Chapter 4 Embeddings combinatorially, contractibility of cycles, and the genus problem
By Theorems 3.2.4 and 3.3.1, a cellular embedding is uniquely determined by its rotation system (or embedding scheme). Motivated by this result we now define an embedding of a connected graph to be a rotation system (or an embedding scheme) of the graph. So from now on, an embedding is a purely combinatorial object and it makes sense to speak of computational aspects of embeddings. We derive some basic properties of embeddings and describe techniques which enable us still to use geometric intuition. We then treat some classical problems mentioned below.Heawood [He890] introduced the problem of determining the smallest number H(S) such that every map on the surface S can be colored in H(S) colors in such a way that no two neighboring countries receive the same color. This problem which we shall treat in more detail in Chapter 8 can be reduced to the problem of deciding which complete graphs can be embedded in S. This is a special case of the genus problem, one of the fundamental problems listed by Garey and Johnson [GJ79]: Given a graph G, determine the minimum genus of a surface in which G can be embedded. The solution of the Heawood problem obtained by Ringel and Youngs [RY68, Ri74] involves the calculation of the genera of the complete graphs.

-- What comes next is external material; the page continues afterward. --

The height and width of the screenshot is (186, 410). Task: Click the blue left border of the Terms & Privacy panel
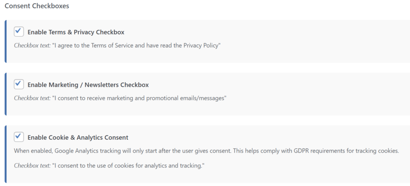(6, 41)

Embeddings and the genus of graphs are studied in Section 4.4. It is shown that the genus problem is as difficult as many other well-known hard combinatorial problems. More precisely, the decision version of the genus problem is NP-complete as shown by Thomassen [Th89]. In the last section we treat the maximum genus of graphs which is better understood than the (minimum) genus.
The calculation of genera of various classes of graphs are extensively treated in other books on topological graph theory. The reader is referred to the monographs by Ringel [Ri74], White [Wh73], and by Gross and Tucker [GT87].